ARTIFACT 3: Haida Gwaii Royal Tour Footage (2016)
https://www.youtube.com/watch?v=9IyWK-4H4VQ
Between September 24th and October 1st, the Duke and Duchess of Cambridge visited Western Canada. The royal visit was timed for the lead-up to Canada 150, and another Royal Tour is being planned for 2017 (Ottawa Citizen 2016: http://ottawacitizen.com/news/local-news/government-eyeing-royal-tour-to-coincide-with-canada-day-celebrations-in-2017). Many items on the itinerary ostensibly touched on the theme of indigenous reconciliation, with the royal couple meeting several First Nations and participating in traditional ceremonies and activities. Artifact three is a still from the Haida Gwaii portion of the tour, where the royal couple was invited to participate in a canoe trip.
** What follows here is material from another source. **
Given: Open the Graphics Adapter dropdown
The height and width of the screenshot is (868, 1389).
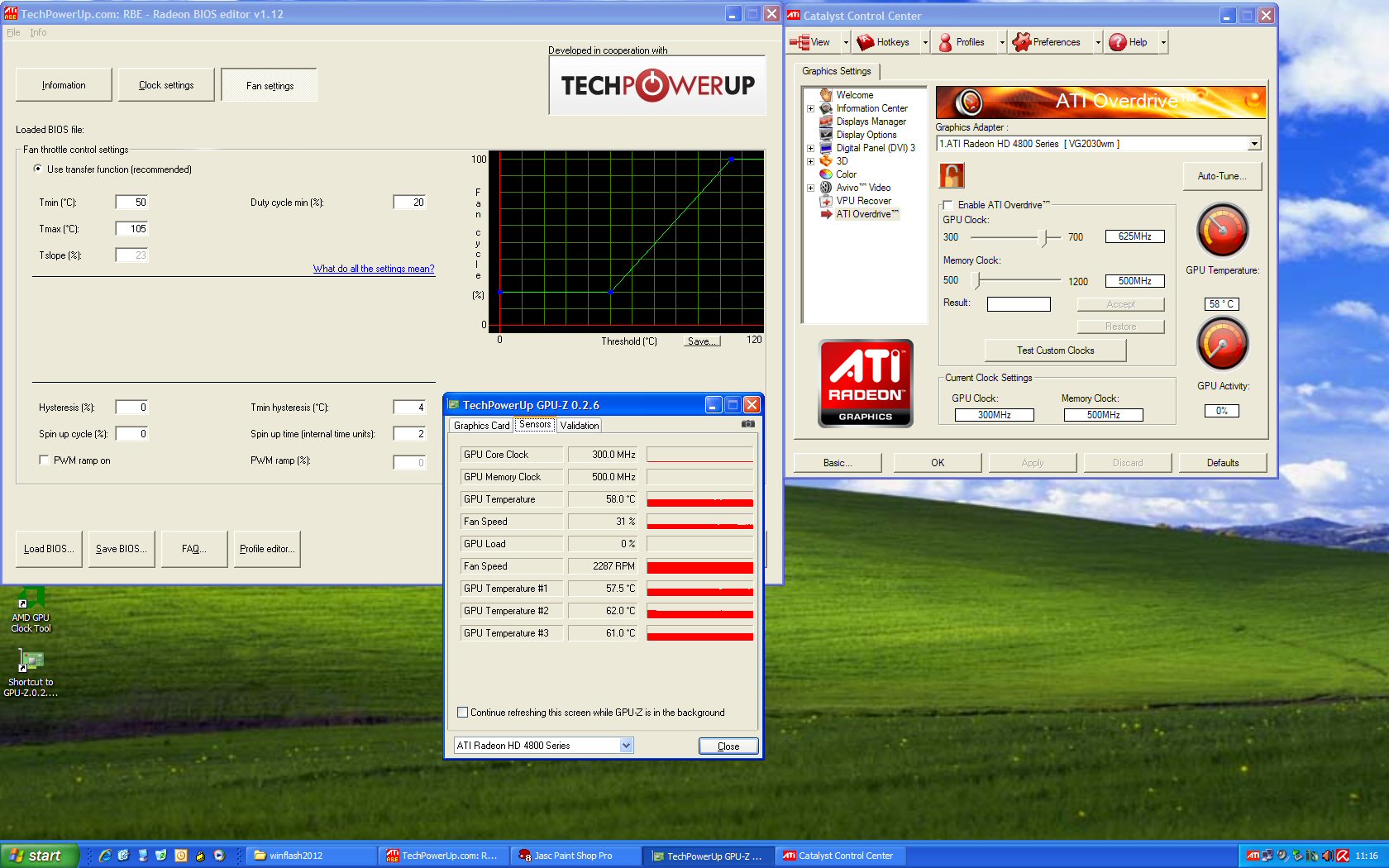Looking at the screenshot, I should pyautogui.click(x=1253, y=144).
This image is particularly interesting as it subverts two of the core themes of Canada 150: promoting reconciliation with Indigenous Peoples and connecting Canadians with their natural environment. While it is somewhat hard to see in the picture, many of the Haida wore shirts emblazoned with ‘NO LNG’ to protest the controversial approval of the liquefied natural gas facility near Prince Rupert (Global News 2016: http://globalnews.ca/news/2975504/royal-visit-2016-royal-couple-caught-in-no-lng-protest-on-trip-to-haida-gwaii/). Additionally, many BC chiefs refused to attend a reconciliation event held earlier in the week (Huffington Post 2016: http://www.huffingtonpost.ca/2016/09/26/royal-visit-bc-chiefs-reconciliation-event_n_12200730.html). These protests are an elegant rebuke to the thematic priorities. While the events throughout the itinerary can be interpreted as Indigenous Peoples being asked to “play Aboriginal” as part of the spectacle of the Royal Tour, this protest resists the “symbology produced within the parameters” of Canada 150 (Adese 2012, 496). These acts turn an event designed to propagate the image of reconciliation on its head to highlight the disparity between rhetoric and reality on the two related themes. While the event is used to market a multicultural brand, this act subverts this and demonstrates a disregard for environmentalism and substantive reconciliation on the government’s part (Global News 2016). Part of the branding of the ‘Canadian Way’ seeks to appropriate Canada’s relationship with Indigenous Peoples in spite of increasingly poor socio-economic living living conditions (Nimijean 2005, 36, 38), and this act introduces reality into the rhetoric.
Critical reflection and relation to other artifacts:
I found this protest to be a very elegant way of leveraging the large media coverage surrounding the Royal Tour. By embedding the protest within the event, there was likely more media coverage than there would have been for a more traditional protest. As such, the rhetoric-reality gap that could have gone unnoticed by the public was clearly presented. Similar tactics could be used to protest other rhetoric-reality gaps where actual policy does not match the brand or image that the Liberal government is trying to promote. While it may not result in a change in policies, it could influence public opinion and highlight issues that might go unnoticed by the general public. This artifact is related to artifact eight, Gord Downie’s Secret Path project. Both artifacts speak to the theme of reconciliation, though Secret Path tells the story of a boy who died running away from the residential school system rather than presenting a sanitized image that presents “nostalgic recollections of pasts filled with harmonious relationships” with Indigenous Peoples (Adese 2012, 485). The reality is presented, rather than the rhetoric.